A bit of background first: I'm currently using Hibernate Search 4.2 in my Java web application and I deal with write heavy Lucene Indexes in which I store quite a bit of data. An indexing operation of single object stored in my biggest index takes around 1 second when using the directory-based indexmanager.
To improve performance, I switched the indexmanager to near-real-time and the performance improved leaps and bounds, but now I would like to implement zero downtime deployments using Tomcat Parallel Deployments (which allows me to have 2 different versions of the same application side-by-side in a single Tomcat) and I have found out that I can't use the near-real-time indexmanager anymore because it buffers the modifications in memory and avoids flushing to disk until the buffer ram is full or the application shuts down.

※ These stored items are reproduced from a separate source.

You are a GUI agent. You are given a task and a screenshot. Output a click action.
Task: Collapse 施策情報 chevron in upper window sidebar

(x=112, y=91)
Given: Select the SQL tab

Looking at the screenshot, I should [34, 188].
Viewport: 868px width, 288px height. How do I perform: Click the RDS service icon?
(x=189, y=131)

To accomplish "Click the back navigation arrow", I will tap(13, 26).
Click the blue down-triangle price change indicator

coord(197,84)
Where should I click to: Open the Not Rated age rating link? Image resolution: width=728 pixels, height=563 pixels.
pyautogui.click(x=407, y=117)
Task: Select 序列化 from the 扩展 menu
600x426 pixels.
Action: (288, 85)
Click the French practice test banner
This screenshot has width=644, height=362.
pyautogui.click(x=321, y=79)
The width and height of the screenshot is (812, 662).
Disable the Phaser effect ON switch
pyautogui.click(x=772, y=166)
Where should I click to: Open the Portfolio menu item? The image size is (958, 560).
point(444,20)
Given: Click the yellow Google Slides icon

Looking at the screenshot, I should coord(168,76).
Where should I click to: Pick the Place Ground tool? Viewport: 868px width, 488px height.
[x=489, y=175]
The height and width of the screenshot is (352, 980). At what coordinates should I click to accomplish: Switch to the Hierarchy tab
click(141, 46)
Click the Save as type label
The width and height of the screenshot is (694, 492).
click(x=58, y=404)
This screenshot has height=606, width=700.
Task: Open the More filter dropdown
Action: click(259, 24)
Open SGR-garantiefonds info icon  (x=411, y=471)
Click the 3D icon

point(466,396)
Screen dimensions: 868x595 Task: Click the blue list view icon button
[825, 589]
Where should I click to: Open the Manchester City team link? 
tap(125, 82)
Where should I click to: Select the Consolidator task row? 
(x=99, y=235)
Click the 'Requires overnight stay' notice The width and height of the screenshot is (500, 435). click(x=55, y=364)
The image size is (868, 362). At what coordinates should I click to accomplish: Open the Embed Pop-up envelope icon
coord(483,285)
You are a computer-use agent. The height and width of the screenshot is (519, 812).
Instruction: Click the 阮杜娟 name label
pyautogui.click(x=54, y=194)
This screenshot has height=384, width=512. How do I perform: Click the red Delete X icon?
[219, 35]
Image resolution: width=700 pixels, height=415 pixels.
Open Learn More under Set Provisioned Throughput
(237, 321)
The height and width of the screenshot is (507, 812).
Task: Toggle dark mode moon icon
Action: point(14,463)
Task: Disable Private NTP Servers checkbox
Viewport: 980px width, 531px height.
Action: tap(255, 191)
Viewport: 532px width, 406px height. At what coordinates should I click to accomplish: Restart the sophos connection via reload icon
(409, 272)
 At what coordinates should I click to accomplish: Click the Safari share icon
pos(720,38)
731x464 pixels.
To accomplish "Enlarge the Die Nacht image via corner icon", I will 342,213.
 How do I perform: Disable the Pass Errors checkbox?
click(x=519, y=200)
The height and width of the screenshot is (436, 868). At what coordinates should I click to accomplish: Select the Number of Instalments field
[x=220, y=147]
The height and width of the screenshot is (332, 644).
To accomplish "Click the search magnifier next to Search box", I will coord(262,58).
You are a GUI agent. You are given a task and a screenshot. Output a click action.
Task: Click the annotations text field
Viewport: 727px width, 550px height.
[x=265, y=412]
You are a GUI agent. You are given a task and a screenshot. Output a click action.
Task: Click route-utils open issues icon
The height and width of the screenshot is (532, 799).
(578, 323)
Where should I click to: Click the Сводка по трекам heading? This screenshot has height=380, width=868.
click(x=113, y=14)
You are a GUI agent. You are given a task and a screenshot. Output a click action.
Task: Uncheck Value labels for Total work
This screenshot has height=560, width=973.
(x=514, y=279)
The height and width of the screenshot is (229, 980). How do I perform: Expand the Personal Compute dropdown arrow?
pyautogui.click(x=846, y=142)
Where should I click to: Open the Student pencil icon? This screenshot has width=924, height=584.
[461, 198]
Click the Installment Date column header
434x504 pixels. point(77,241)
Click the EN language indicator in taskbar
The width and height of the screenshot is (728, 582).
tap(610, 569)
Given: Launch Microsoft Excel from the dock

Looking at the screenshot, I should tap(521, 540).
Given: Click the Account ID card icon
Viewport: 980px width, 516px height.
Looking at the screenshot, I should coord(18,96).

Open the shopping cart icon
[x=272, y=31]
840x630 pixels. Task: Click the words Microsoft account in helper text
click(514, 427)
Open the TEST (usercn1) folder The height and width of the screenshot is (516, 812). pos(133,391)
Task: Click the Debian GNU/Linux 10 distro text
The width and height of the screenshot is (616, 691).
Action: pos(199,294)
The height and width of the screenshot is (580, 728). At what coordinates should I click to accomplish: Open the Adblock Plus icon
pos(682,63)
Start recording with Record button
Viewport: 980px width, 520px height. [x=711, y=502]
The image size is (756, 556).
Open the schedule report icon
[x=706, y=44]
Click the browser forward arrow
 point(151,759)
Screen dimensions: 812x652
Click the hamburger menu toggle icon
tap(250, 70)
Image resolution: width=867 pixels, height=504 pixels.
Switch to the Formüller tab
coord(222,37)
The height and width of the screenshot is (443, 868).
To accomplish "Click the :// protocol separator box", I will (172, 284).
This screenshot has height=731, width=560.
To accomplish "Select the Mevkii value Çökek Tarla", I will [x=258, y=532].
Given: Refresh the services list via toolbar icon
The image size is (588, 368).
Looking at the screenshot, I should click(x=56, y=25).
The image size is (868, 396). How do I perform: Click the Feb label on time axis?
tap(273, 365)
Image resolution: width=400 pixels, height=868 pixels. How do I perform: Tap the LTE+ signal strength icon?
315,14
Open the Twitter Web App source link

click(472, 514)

My question is: what alternative solutions do I have in this situation? I would like to keep the indexing process as synchronous as possible.
I have taken a look at the code of Hibernate Search and I have seen that the there are different commit policies and a class called IndexWriterHolder that allows me to commit and flush writes, but I'm not sure if or how those APIs are publicly exposed.
I've also seen that Lucene 4 implements concurrent flushing and I've discovered the max_thread_states flag in Hibernate Search 5 that allows me to specify the number of concurrent writer threads per IndexWriter, but I've never used it before and I'm not sure if concurrent flushing would help in my situation.
Any help is greatly appreciated. Thank you.